(Exercise input)

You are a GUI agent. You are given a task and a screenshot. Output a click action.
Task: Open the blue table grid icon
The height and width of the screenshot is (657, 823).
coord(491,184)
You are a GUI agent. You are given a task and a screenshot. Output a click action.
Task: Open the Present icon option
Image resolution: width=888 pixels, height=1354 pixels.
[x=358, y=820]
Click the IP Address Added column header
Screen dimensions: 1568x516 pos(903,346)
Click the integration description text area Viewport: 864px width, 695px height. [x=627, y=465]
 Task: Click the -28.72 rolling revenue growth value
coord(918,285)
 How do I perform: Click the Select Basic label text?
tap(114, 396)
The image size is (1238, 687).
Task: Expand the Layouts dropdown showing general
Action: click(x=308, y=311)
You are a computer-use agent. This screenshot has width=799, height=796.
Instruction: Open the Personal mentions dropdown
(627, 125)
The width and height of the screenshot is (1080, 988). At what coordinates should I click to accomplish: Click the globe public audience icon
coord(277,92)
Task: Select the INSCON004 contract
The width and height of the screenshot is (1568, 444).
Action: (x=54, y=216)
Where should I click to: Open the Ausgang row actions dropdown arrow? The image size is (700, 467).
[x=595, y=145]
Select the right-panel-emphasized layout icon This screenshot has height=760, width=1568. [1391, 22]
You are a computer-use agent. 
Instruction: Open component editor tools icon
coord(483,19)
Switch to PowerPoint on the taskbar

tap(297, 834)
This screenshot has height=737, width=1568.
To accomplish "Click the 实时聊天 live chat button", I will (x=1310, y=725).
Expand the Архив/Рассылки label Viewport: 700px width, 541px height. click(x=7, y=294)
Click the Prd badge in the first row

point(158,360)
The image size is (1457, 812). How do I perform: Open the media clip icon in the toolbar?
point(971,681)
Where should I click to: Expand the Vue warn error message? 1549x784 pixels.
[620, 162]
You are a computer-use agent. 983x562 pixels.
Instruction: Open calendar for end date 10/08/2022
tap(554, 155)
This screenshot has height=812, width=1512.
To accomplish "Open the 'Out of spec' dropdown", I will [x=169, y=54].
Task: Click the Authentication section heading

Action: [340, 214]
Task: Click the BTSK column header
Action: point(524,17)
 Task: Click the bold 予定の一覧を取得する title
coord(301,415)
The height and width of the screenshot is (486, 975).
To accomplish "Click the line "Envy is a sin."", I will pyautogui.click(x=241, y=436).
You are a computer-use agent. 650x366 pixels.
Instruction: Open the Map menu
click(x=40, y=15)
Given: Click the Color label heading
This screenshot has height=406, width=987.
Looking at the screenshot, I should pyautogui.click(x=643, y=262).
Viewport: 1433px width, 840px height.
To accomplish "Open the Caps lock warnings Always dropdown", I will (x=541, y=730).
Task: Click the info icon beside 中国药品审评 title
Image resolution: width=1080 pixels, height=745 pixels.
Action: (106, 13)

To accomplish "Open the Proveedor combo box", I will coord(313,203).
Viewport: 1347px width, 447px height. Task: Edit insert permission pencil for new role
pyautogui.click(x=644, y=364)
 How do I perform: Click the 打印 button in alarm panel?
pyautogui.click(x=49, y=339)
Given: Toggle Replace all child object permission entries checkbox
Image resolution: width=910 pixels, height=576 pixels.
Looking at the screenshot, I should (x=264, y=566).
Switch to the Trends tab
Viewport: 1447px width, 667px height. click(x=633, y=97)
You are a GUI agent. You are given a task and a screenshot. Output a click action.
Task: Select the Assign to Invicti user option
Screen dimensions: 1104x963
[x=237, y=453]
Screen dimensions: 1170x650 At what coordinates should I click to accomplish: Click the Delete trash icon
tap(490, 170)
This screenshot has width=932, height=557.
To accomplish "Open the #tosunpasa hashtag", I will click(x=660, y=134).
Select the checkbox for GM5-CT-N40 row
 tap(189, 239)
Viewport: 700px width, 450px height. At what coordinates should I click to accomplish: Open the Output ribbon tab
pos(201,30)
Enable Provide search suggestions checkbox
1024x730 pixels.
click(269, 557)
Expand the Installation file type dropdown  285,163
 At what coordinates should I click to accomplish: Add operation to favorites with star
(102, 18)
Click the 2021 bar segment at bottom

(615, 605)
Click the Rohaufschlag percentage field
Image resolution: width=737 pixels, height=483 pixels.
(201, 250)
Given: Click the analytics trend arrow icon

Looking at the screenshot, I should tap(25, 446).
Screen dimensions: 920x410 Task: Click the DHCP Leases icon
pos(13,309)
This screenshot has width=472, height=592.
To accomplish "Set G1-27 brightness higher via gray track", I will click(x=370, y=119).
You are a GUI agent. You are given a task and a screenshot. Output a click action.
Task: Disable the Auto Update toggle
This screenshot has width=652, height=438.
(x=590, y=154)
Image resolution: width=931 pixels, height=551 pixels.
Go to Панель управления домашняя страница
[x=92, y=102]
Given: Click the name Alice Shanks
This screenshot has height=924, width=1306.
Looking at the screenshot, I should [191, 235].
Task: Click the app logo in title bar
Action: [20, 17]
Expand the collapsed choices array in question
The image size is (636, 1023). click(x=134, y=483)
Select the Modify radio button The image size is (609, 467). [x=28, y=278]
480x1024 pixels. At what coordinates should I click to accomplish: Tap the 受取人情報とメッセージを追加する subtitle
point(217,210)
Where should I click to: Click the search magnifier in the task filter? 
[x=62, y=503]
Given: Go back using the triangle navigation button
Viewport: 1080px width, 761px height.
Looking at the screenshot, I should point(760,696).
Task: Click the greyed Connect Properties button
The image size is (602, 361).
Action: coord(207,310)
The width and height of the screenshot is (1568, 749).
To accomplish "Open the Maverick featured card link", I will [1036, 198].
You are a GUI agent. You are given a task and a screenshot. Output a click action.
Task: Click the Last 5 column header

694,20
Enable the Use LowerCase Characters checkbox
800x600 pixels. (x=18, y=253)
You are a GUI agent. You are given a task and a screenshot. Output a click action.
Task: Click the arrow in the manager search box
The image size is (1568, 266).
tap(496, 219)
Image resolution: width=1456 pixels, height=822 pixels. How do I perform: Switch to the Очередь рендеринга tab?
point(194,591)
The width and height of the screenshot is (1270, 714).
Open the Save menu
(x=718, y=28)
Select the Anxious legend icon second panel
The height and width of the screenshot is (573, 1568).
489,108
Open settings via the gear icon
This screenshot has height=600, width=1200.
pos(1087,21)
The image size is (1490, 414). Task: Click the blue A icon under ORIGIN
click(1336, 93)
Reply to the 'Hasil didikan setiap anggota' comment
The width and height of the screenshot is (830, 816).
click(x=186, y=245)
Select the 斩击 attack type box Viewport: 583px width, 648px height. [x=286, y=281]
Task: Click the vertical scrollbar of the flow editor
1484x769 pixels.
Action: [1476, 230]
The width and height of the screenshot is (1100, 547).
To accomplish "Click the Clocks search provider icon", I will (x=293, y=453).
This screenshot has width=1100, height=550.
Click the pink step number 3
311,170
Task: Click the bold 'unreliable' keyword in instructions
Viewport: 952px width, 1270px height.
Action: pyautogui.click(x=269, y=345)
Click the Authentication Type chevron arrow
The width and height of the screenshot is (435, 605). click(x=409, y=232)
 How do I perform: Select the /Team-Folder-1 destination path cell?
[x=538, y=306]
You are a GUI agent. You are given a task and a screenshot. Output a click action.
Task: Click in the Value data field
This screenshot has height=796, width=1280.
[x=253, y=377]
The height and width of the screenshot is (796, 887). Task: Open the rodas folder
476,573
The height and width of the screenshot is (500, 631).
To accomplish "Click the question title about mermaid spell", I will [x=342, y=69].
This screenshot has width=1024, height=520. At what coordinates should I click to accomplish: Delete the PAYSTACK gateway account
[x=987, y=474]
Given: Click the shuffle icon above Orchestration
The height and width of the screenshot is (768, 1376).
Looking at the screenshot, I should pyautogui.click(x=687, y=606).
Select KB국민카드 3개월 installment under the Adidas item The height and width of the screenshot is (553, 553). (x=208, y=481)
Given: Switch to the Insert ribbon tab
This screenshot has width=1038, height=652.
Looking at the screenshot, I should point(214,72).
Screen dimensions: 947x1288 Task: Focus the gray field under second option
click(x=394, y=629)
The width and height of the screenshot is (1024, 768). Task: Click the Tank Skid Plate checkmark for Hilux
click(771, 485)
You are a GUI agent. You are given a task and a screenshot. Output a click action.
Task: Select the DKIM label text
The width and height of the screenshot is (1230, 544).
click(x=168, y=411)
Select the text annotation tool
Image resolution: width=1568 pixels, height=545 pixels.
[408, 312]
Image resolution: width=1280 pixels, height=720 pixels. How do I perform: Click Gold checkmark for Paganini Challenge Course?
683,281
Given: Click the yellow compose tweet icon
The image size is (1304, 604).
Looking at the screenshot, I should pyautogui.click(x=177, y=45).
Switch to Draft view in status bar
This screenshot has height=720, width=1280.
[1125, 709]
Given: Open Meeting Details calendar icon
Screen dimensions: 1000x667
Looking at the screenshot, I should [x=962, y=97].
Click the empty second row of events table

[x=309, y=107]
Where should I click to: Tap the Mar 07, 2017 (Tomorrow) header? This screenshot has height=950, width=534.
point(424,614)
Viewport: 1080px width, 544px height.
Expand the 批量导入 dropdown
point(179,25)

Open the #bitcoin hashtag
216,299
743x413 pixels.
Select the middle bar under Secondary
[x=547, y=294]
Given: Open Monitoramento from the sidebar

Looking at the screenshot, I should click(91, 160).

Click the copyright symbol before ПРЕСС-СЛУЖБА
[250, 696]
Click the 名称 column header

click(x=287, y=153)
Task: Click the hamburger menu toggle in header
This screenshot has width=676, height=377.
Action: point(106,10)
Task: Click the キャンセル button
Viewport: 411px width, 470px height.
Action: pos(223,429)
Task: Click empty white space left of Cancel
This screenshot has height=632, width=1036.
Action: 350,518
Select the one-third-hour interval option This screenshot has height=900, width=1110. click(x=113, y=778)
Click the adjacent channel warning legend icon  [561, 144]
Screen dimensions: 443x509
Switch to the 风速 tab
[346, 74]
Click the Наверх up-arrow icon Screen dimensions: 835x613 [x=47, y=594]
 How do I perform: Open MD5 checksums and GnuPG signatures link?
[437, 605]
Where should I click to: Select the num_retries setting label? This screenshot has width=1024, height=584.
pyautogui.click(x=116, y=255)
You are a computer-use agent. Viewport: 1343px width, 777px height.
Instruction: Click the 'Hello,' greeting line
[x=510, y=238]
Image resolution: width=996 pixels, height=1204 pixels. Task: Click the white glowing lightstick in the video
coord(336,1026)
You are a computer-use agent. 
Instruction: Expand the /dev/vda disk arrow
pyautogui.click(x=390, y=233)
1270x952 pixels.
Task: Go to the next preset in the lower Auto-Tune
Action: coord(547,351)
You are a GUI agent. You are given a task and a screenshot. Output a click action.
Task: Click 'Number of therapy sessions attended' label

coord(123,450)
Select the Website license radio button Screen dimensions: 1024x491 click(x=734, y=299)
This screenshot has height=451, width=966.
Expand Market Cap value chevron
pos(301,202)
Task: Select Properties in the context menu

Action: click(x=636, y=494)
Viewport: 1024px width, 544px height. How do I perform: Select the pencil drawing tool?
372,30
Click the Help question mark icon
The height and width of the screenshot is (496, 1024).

(End Exercise input)

Using the entries above, extract exactly the span from the line with "The width and height of the screenshot is (1270, 714)." to the line with "The height and width of the screenshot is (500, 631).", both lines included; leave out everything else.

Response area:
The width and height of the screenshot is (1270, 714).
Open the Save menu
(x=718, y=28)
Select the Anxious legend icon second panel
The height and width of the screenshot is (573, 1568).
489,108
Open settings via the gear icon
This screenshot has height=600, width=1200.
pos(1087,21)
The image size is (1490, 414). Task: Click the blue A icon under ORIGIN
click(1336, 93)
Reply to the 'Hasil didikan setiap anggota' comment
The width and height of the screenshot is (830, 816).
click(x=186, y=245)
Select the 斩击 attack type box Viewport: 583px width, 648px height. [x=286, y=281]
Task: Click the vertical scrollbar of the flow editor
1484x769 pixels.
Action: [1476, 230]
The width and height of the screenshot is (1100, 547).
To accomplish "Click the Clocks search provider icon", I will (x=293, y=453).
This screenshot has width=1100, height=550.
Click the pink step number 3
311,170
Task: Click the bold 'unreliable' keyword in instructions
Viewport: 952px width, 1270px height.
Action: pyautogui.click(x=269, y=345)
Click the Authentication Type chevron arrow
The width and height of the screenshot is (435, 605). click(x=409, y=232)
 How do I perform: Select the /Team-Folder-1 destination path cell?
[x=538, y=306]
You are a GUI agent. You are given a task and a screenshot. Output a click action.
Task: Click in the Value data field
This screenshot has height=796, width=1280.
[x=253, y=377]
The height and width of the screenshot is (796, 887). Task: Open the rodas folder
476,573
The height and width of the screenshot is (500, 631).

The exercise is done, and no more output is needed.